▶ Source document:
————
Dividend ETFs

SDY — SPDR S&P Dividend ETF

SDY from SPDR targets companies with long histories of increasing dividends, identifying sustainable, growing income streams.

Michael Ashley
By Michael Ashley

Banking and asset-management professional with 20+ years of experience across retail banking, commercial banking, investment banking, and performance reporting.

Last updated: April 7, 2026

Richiest’s Read

Quick take: SDY is a SPDR ETF that focuses on companies with long histories of increasing dividends, emphasizing sustainability and consistency in dividend growth.

SDY (SDY — SPDR S&P Dividend ETF)

SDY from SPDR targets companies with long histories of increasing dividends, identifying sustainable, growing income streams.

This content is for informational and educational purposes only and is not personalized investment advice.
————
▶ Task material:

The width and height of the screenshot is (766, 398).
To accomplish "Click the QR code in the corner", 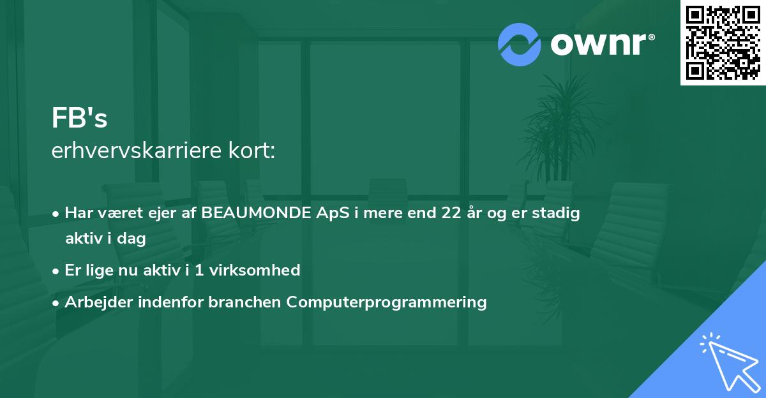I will (x=723, y=42).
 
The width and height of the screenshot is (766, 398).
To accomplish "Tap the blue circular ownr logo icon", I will (x=519, y=44).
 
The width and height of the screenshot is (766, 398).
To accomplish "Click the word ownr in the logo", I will (x=602, y=43).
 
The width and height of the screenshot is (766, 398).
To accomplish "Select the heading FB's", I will (x=79, y=117).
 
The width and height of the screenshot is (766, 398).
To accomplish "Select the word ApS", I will (x=336, y=213).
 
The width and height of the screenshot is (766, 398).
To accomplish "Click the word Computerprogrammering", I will (x=386, y=302).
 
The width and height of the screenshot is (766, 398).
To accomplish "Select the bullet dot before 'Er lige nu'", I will (x=57, y=270).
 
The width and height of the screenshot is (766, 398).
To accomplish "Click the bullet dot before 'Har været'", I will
————
▶ What you will do:
a – Retype everything in the SDY page from "Banking and asset-management" down to "and performance reporting.".
b – Show each line of the rows that contains the string "Select", treating uppercase and lowercase as different.
The SDY page and the rows have nothing to do with each other.

▶ Responses by task:
a –
Banking and asset-management professional with 20+ years of experience across retail banking, commercial banking, investment banking, and performance reporting.

b –
To accomplish "Select the heading FB's", I will (x=79, y=117).
To accomplish "Select the word ApS", I will (x=336, y=213).
To accomplish "Select the bullet dot before 'Er lige nu'", I will (x=57, y=270).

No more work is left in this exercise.